From shopper acceptance to store turnover….from mall ownership to bankruptcy…and from facts to rumors…the Oviedo Marketplace mall’s trials have been numerous. The economy and the “great recession” have measurably added to the mall’s tribulations.
Such recent conditions have faced most businesses and most families — given the economic reality of the last several years. But in this case, the situation is a bit broader in its scope…for the mall plays a significant economic role in the City of Oviedo, in the surrounding area, and in the image the mall has in the minds of people in this part of Central Florida – that’s residents and the businesses the area wants to keep and the new businesses it wants to attract.
The mall accommodates 950,000 square feet of merchant leasing area – from such anchor tenants as Dillard’s, Macy’s, Sears and a 22-screen Regal Cinema to Victoria’s Secret, Barnes and Nobel bookstore and Master Cuts and from Pridemore’s Ashton Photography to Auntie Ann’s Pretzels. 5,700 outdoor parking spaces surround the mall.

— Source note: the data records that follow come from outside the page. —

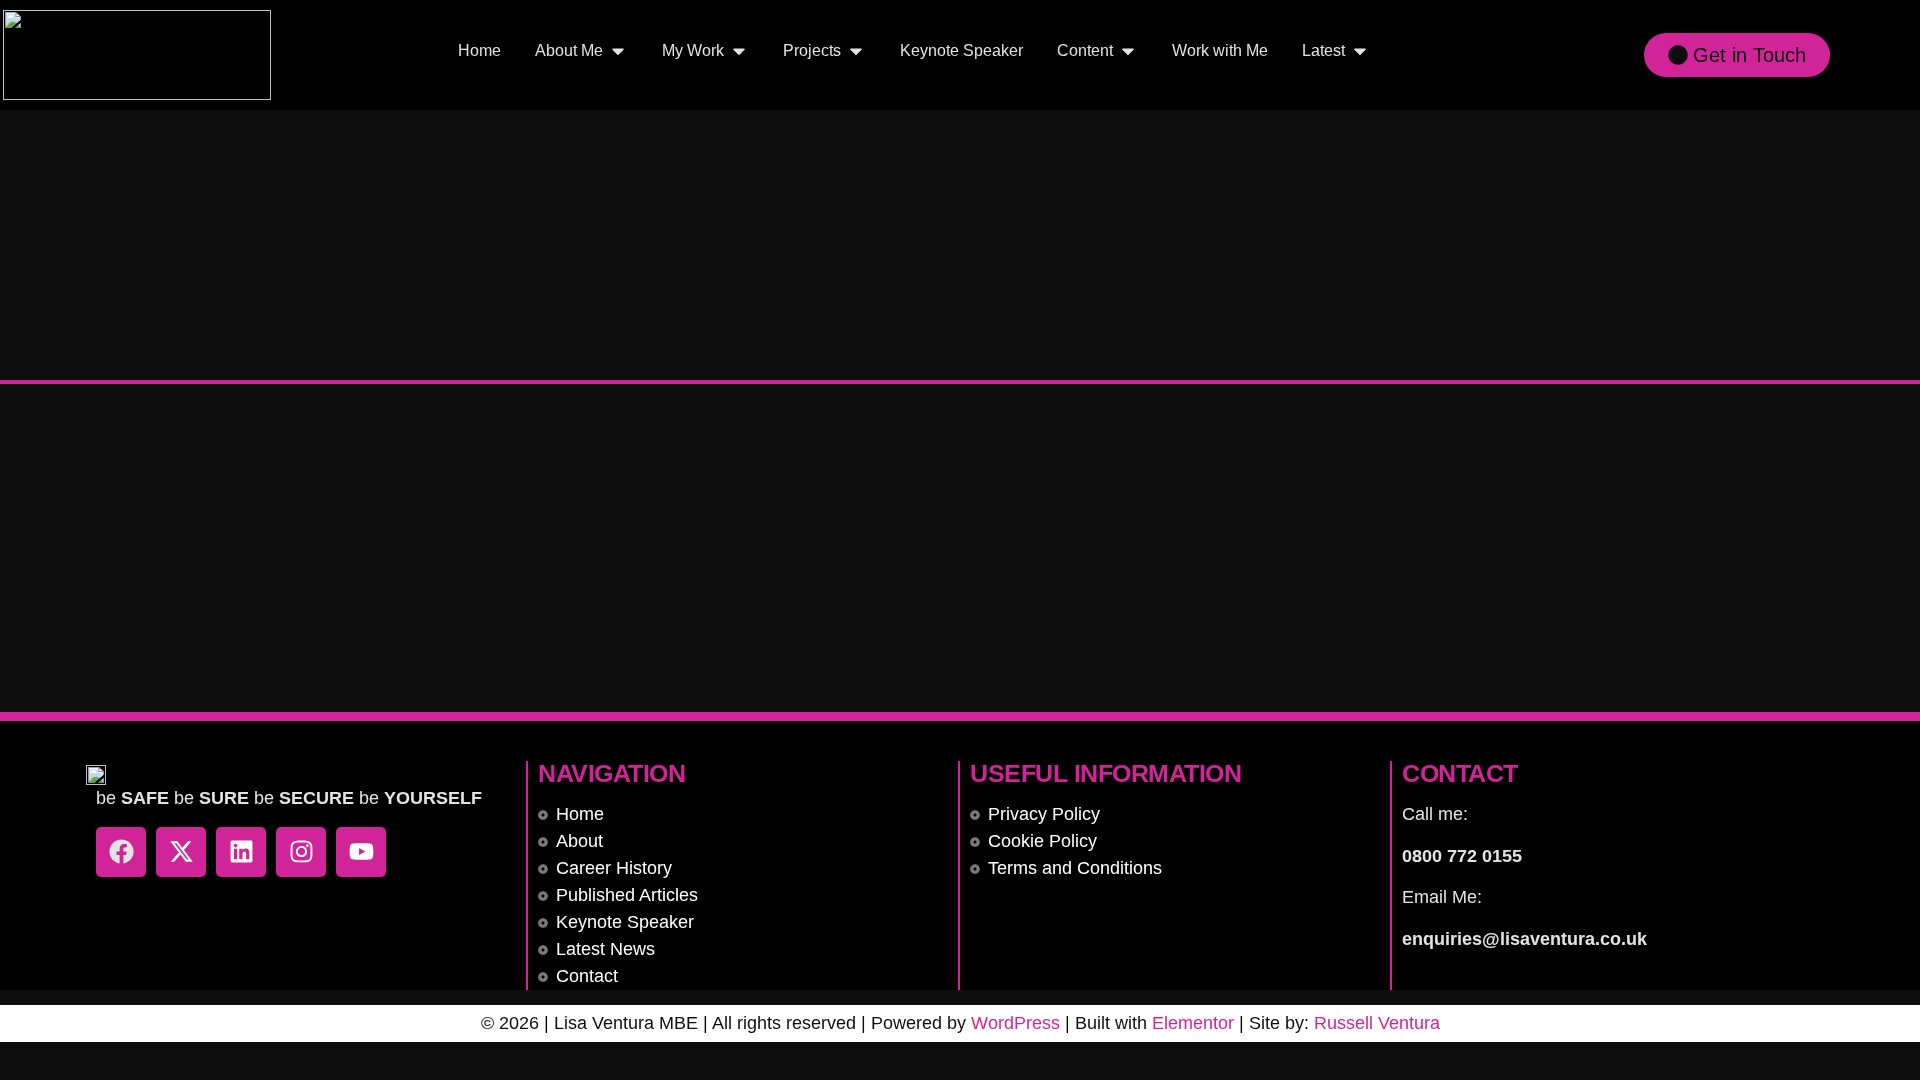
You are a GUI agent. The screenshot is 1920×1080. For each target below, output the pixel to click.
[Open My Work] (739, 51)
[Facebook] (121, 852)
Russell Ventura (1377, 1023)
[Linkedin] (241, 852)
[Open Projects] (856, 51)
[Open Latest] (1360, 51)
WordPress (1015, 1023)
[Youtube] (361, 852)
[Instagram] (301, 852)
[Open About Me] (618, 51)
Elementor (1193, 1023)
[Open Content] (1128, 51)
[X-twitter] (181, 852)
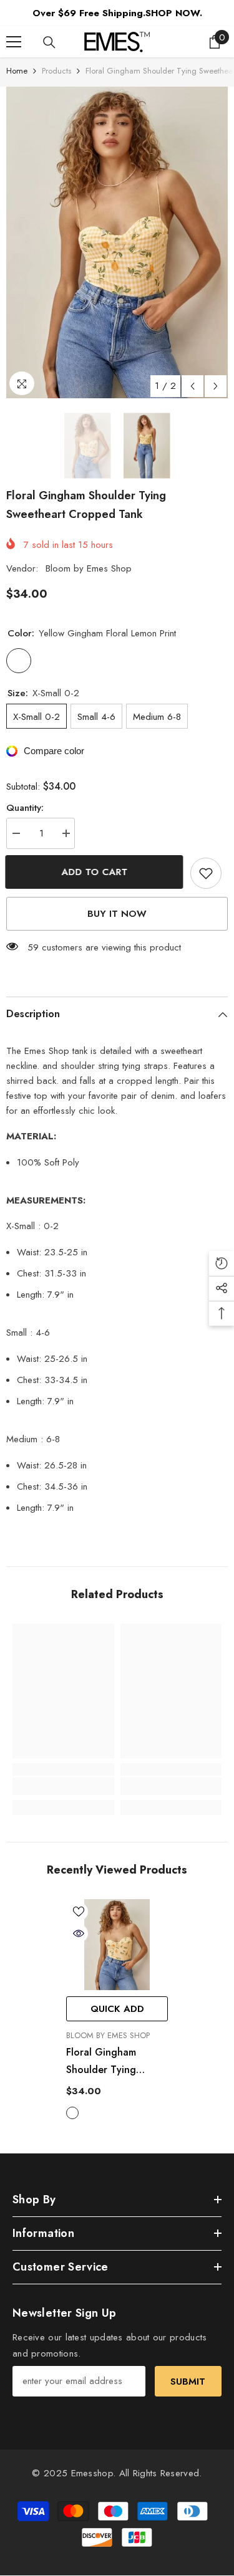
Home (16, 71)
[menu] (13, 41)
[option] (117, 242)
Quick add (117, 2009)
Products (56, 71)
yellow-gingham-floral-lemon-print (72, 2113)
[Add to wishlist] (206, 873)
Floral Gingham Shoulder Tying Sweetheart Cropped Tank (114, 2062)
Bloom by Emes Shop (89, 568)
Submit (187, 2381)
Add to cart (95, 872)
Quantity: (25, 808)
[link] (63, 1786)
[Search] (49, 42)
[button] (192, 386)
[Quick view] (78, 1933)
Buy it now (117, 914)
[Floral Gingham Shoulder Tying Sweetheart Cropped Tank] (117, 1945)
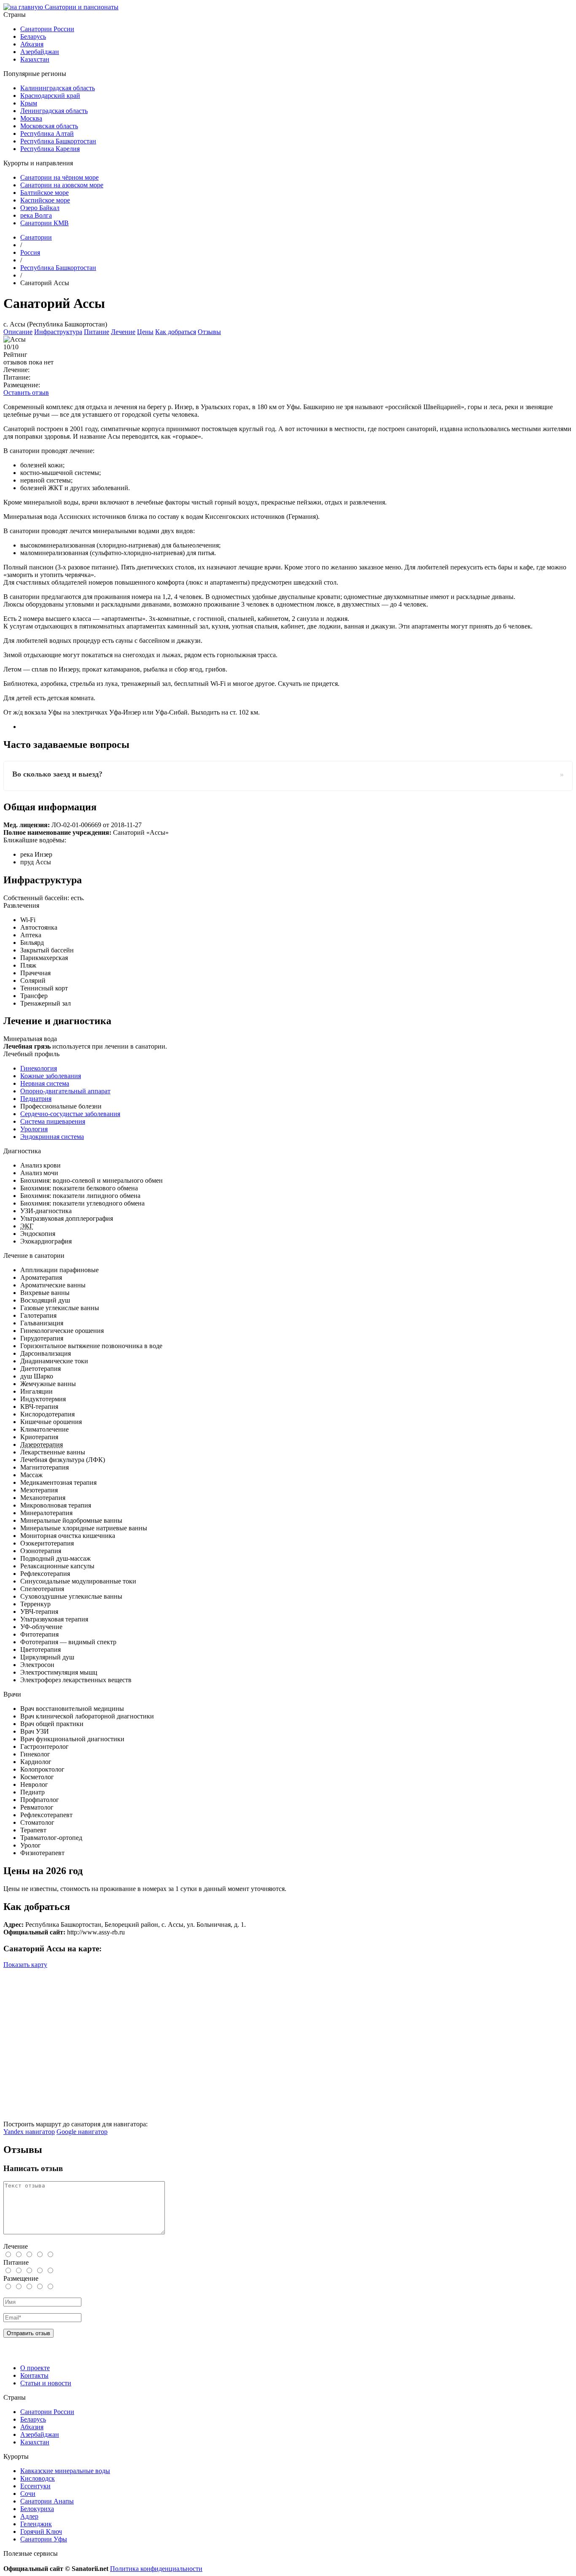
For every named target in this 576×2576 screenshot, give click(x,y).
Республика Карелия (50, 148)
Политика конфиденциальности (156, 2568)
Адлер (29, 2516)
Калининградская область (57, 88)
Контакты (34, 2375)
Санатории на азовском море (61, 185)
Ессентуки (35, 2486)
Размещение (20, 2278)
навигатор (29, 2131)
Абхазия (31, 44)
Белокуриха (37, 2508)
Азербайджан (39, 51)
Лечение (123, 331)
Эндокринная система (52, 1136)
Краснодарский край (50, 95)
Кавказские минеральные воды (65, 2470)
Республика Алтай (47, 133)
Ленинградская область (54, 110)
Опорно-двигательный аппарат (65, 1091)
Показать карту (25, 1964)
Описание (17, 331)
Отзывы (209, 331)
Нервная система (44, 1083)
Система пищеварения (52, 1121)
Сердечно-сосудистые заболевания (70, 1113)
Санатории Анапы (47, 2501)
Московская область (49, 125)
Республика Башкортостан (58, 141)
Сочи (27, 2493)
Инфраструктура (58, 331)
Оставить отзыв (26, 392)
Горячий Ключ (41, 2531)
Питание (96, 331)
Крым (28, 103)
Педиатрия (35, 1098)
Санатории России (47, 28)
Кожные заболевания (50, 1075)
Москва (31, 118)
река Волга (36, 215)
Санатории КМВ (44, 223)
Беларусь (33, 36)
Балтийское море (44, 192)
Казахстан (34, 59)
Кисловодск (37, 2478)
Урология (34, 1129)
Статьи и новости (45, 2383)
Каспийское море (45, 200)
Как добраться (175, 331)
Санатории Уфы (43, 2539)
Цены (145, 331)
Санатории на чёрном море (59, 177)
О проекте (35, 2367)
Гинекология (38, 1068)
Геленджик (36, 2523)
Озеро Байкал (39, 207)
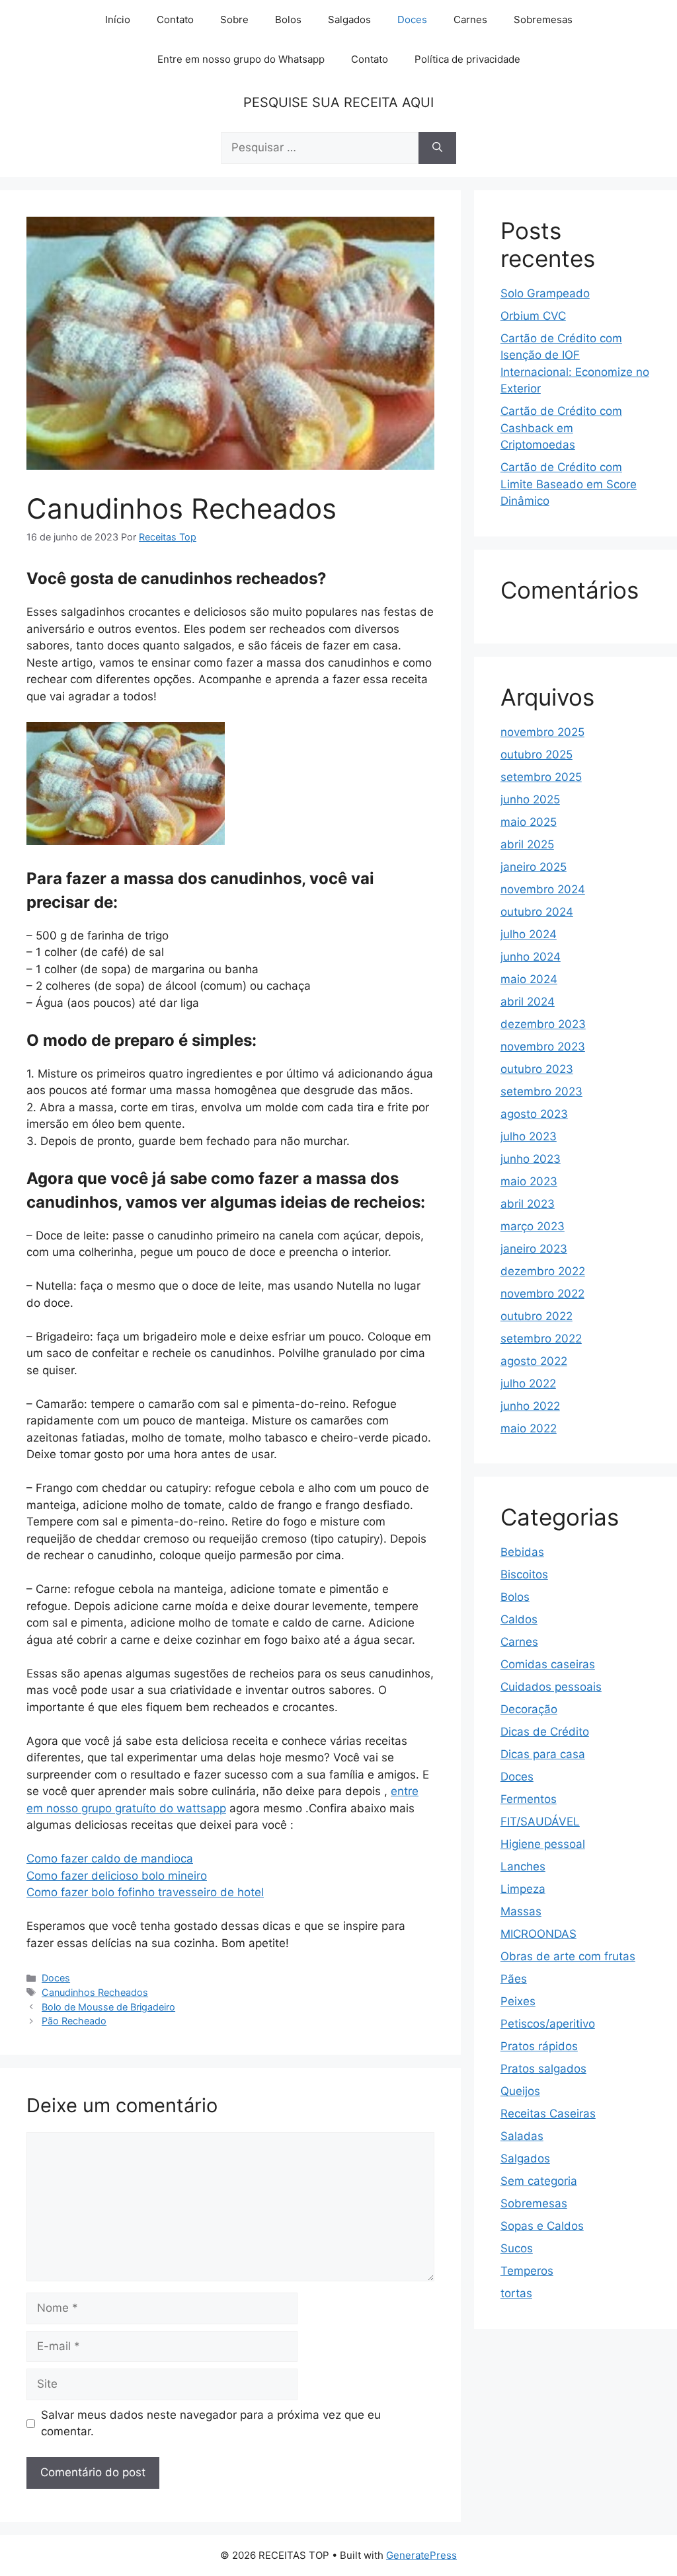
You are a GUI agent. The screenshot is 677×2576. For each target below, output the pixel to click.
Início (117, 19)
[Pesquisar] (437, 148)
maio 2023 (528, 1181)
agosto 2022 (533, 1361)
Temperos (526, 2270)
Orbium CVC (533, 315)
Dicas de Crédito (544, 1731)
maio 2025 (528, 821)
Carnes (470, 19)
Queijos (520, 2091)
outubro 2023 (536, 1069)
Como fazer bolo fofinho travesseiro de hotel (145, 1892)
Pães (513, 1978)
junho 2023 (530, 1158)
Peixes (518, 2001)
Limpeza (522, 1888)
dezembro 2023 (543, 1024)
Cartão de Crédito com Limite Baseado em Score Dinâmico (568, 483)
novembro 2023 (542, 1046)
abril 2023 (527, 1203)
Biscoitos (524, 1574)
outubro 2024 (536, 911)
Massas (520, 1911)
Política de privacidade (467, 59)
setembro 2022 (541, 1338)
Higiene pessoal (542, 1844)
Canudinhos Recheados (95, 1992)
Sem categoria (538, 2181)
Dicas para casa (542, 1754)
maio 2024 (528, 979)
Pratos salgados (543, 2068)
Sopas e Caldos (542, 2225)
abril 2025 (527, 844)
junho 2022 (530, 1406)
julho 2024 (528, 934)
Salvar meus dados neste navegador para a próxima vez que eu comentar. (211, 2423)
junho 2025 (530, 799)
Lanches (522, 1866)
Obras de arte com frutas (567, 1956)
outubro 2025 (536, 754)
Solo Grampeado (545, 293)
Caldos (519, 1619)
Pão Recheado (74, 2020)
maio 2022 (528, 1428)
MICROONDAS (538, 1933)
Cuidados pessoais (551, 1686)
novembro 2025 (542, 732)
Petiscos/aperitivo (547, 2023)
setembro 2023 (541, 1091)
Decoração (528, 1709)
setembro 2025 (541, 777)
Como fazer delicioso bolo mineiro (116, 1875)
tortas (516, 2293)
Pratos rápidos (539, 2046)
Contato (175, 19)
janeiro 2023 (533, 1248)
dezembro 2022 (542, 1271)
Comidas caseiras (547, 1664)
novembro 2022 (542, 1293)
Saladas (521, 2136)
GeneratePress (421, 2555)
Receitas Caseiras (548, 2113)
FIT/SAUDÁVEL (540, 1821)
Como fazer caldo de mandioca (109, 1858)
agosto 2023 (534, 1114)
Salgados (349, 19)
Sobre (234, 19)
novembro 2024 (542, 889)
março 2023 (532, 1226)
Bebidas (522, 1552)
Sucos (516, 2248)
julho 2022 (528, 1383)
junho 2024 (530, 956)
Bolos (288, 19)
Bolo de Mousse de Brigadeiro (108, 2006)
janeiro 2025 (533, 866)
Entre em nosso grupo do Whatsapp (241, 59)
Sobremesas (543, 19)
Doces (412, 19)
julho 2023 (528, 1136)
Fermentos (528, 1799)
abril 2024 (527, 1001)
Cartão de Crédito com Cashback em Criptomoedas (561, 427)
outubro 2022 (536, 1316)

The current occupancy rate is unofficially estimated by some to be at about 70% out of 90 store fronts. In business jargon, the mall is typed as single-level, enclosed and regional in its reach to a population of 400,000 people
In 2009, $610,000 of property tax revenue from the mall went directly to the City of Oviedo.
Presently, the mall is owned by General Growth Properties, a Chicago-based corporation which owns similar properties around the country including Altamonte Mall in Altamonte Springs, Florida, about 8-miles west of Oviedo.
General Growth Properties or GGP, is emerging from bankruptcy and, in that process, is being considered for purchase by Simon Property Group.
Though some claim the mall was troubled before GGP bought it, the recession — and allegedly picky mall customers, has not made their ownership and management of the mall any easier for GGP or the merchants.
Central Florida Matters invited GGP to participate in this feature. They declined, writing that they would not be able to accommodate the request. They did note that the mall “is open for business and it is business as usual for our department stores, theatre, and retailers.”
This feature relies solely on the perspective of Jim Pridemore – and his standing as a tenured mall merchant and as the inaugural president of the embryonic mall merchant’s association.